United States v. Wickham

474 F. Supp. 113, 1979 U.S. Dist. LEXIS 12068
CourtDistrict Court, C.D. California
DecidedMay 30, 1979
DocketCR 7962-RJK
StatusPublished
Cited by9 cases

This text of 474 F. Supp. 113 (United States v. Wickham) is published on Counsel Stack Legal Research, covering District Court, C.D. California primary law. Counsel Stack provides free access to over 12 million legal documents including statutes, case law, regulations, and constitutions.

Bluebook
United States v. Wickham, 474 F. Supp. 113, 1979 U.S. Dist. LEXIS 12068 (C.D. Cal. 1979).

Opinion

MEMORANDUM OF DECISION AND ORDER

KELLEHER, District Judge.

On August 24, 1971, petitioner Gary Wickham was convicted of one count of bank robbery after a court trial brought pursuant to 18 U.S.C. § 2113(a). He was sentenced to the custody of the Attorney *115 General for a period of two years. Petitioner has served his sentence, but is currently in federal custody on another, unrelated, federal charge.

Apparently, because petitioner fears that the 1971 conviction is (or will be) considered by the United States Parole Commission as part of its parole determination, petitioner seeks relief from the 1971 judgment of conviction in the form of a writ of coram nobis. Specifically, petitioner contends that his conviction under 18 U.S.C. § 2113(a) was improper, in light of United States v. Culbert, 548 F.2d 1355 (9th Cir. 1977), rev’d, 435 U.S. 371, 98 S.Ct. 1112, 55 L.Ed.2d 349 (1978). Accordingly, he asks this Court to vacate the judgment of conviction and enter a judgment of “not guilty” on the 1971 charge.

The facts are simply stated. Defendant obtained money from a victim bank by means of a telephone extortion threat directed to the bank’s manager. The manager, responding to the threat, took money from the bank’s vault and left it in a telephone booth, where defendant picked it up. Thus, petitioner never entered the bank to take the money. •

The Ninth Circuit has held that a trespassory taking is required for a conviction under 18 U.S.C. § 2113(a). See United States v. Culbert, 548 F.2d 1355, 1356-7 (9th Cir. 1977), rev’d, on other grounds, 435 U.S. 371, 98 S.Ct. 1112, 55 L.Ed.2d 349 (1978) (application of the Hobbs Act, 18 U.S.C. § 1951). That decision — presenting facts identical in all material respects to those presented here by petitioner — was reversed by the Supreme Court of the United States. The Court held that conduct of the type undertaken by petitioner was legitimately within the reach of 18 U.S.C. § 1951. In addition, the Court noted that the United States Attorney had conceded before the Ninth Circuit that § 2113(a) would not support a conviction on these facts, but the Court stated that it “express[ed] no view on the validity of the United States Attorney’s interpretation of 18 U.S.C. § 2113(a).” 435 U.S. 371, 372 n. 1, 98 S.Ct. 1112, 1113 n. 1, 55 L.Ed.2d 349 (1978).

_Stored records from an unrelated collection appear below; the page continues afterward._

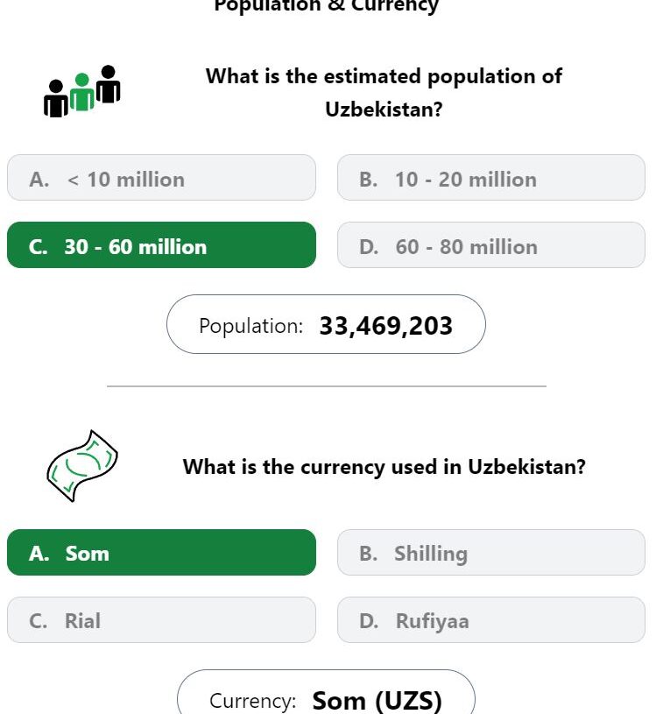This screenshot has height=714, width=656.
Task: Select the Rial answer option
Action: (x=162, y=619)
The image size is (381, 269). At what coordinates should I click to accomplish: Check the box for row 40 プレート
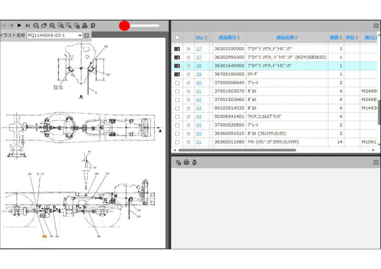(x=177, y=83)
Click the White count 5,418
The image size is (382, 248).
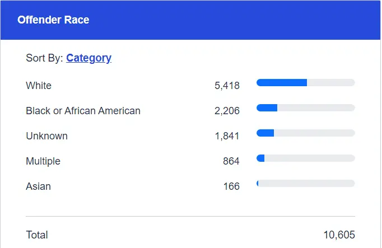(227, 86)
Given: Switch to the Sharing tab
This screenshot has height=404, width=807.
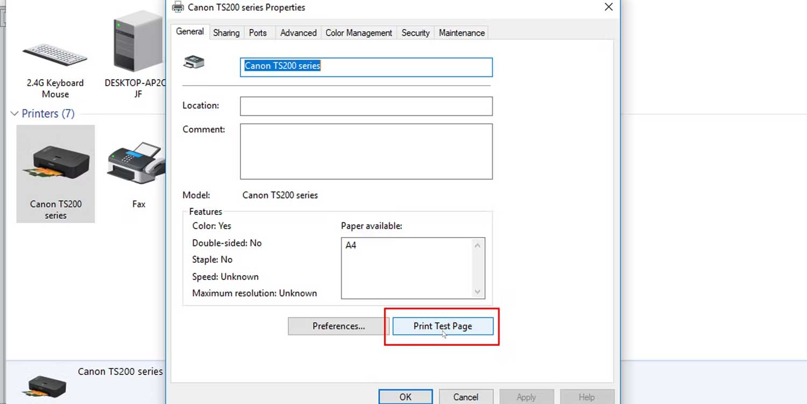Looking at the screenshot, I should click(226, 33).
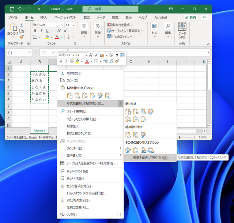
Task: Toggle Italic in the ribbon font group
Action: [41, 31]
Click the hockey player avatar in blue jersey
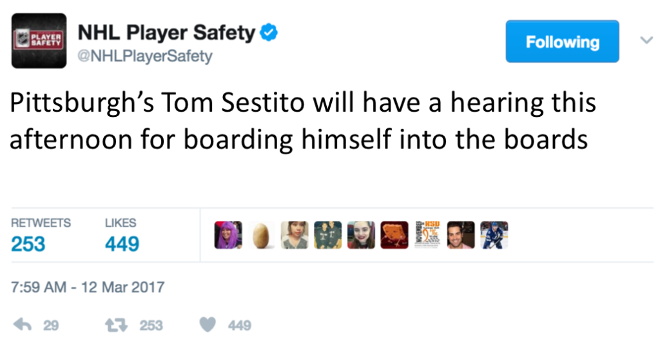This screenshot has width=660, height=346. pyautogui.click(x=494, y=235)
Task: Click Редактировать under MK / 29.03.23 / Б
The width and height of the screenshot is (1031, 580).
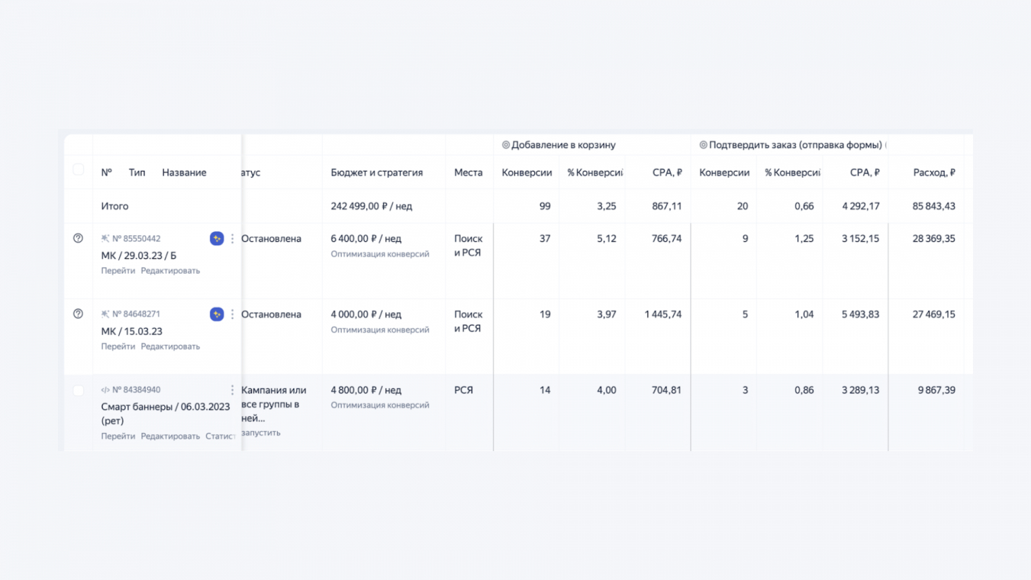Action: pos(170,271)
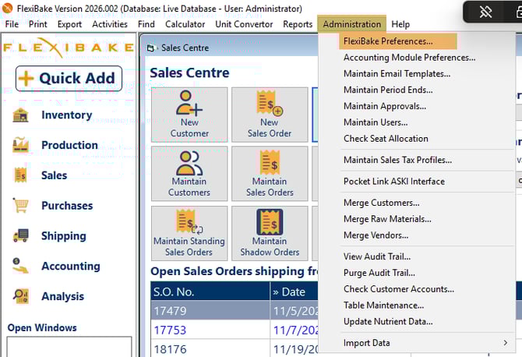Open the Reports menu

(298, 24)
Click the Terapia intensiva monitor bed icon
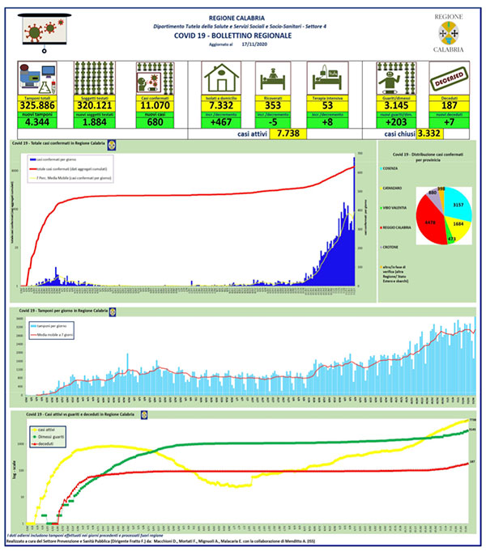This screenshot has height=551, width=486. (327, 78)
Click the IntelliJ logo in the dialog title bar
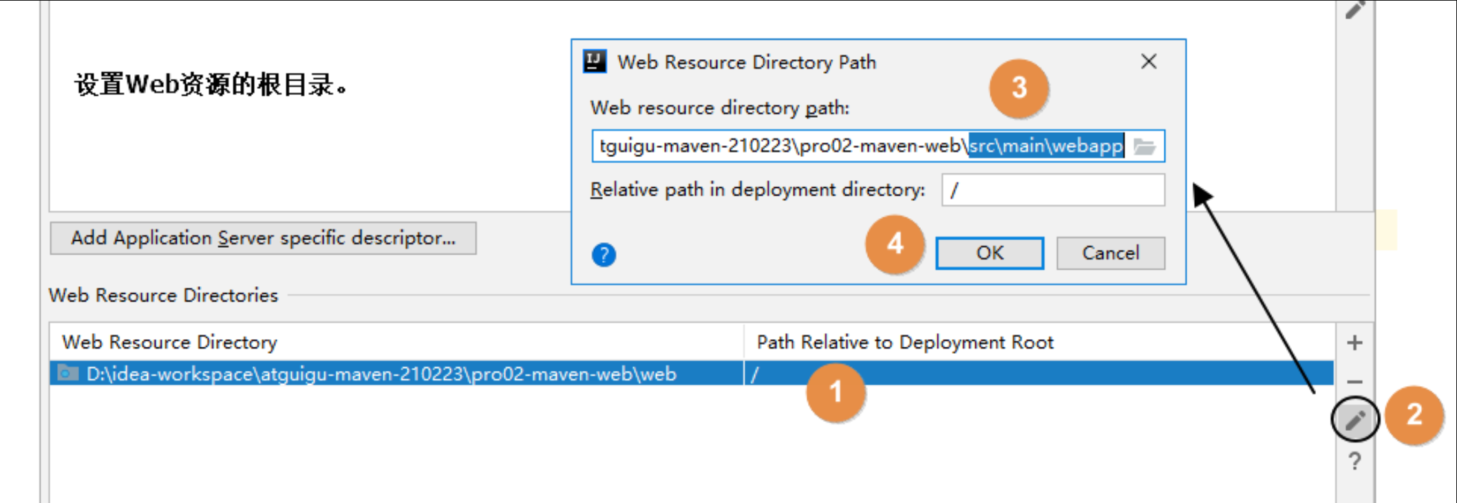 (x=595, y=62)
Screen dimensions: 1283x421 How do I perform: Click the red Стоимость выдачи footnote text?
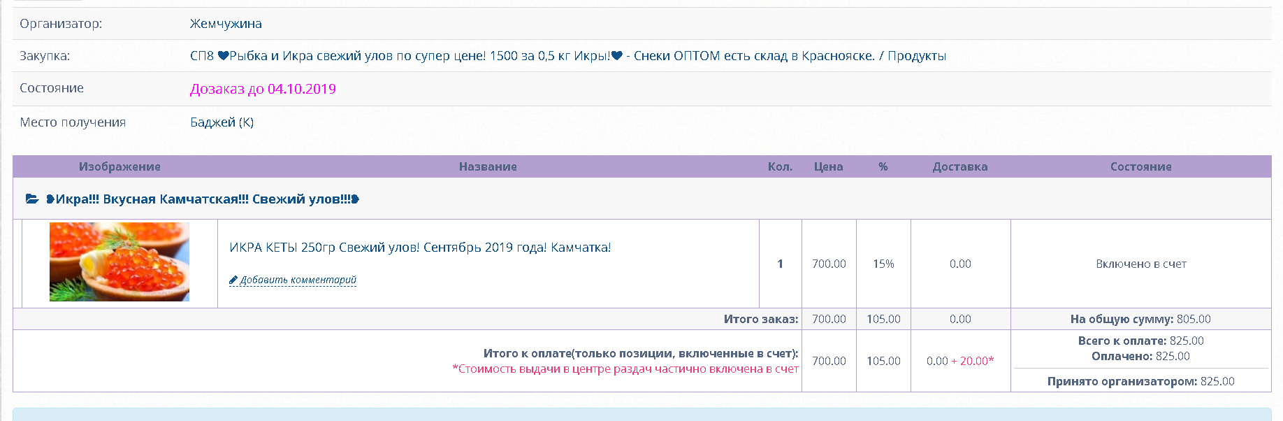coord(625,369)
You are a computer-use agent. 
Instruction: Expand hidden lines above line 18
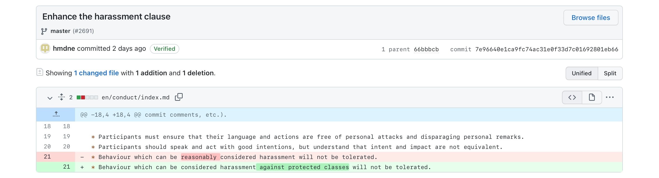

In the instant case, petitioner — unlike the defendant in Culbert — was charged only with a violation of 18 U.S.C. § 2113(a). Although the procedural niceties of the Culbert decision leave some question in the Court’s mind as to the actual precedential value of that decision, the Court feels compelled to acknowledge that the nascent law of this Circuit is that § 2113(a) would not support a conviction, today, on the facts adduced at petitioner’s trial.

While there may be an exception to the binding effect which a ruling of the Court of Appeals has upon the district courts of this Circuit in rare and exceptionally compelling circumstances, the better judicial practice for district courts would be to let that court, which announced the decision . . . decide whether or not that case is currently good law, rather than have a district court undertake to do so.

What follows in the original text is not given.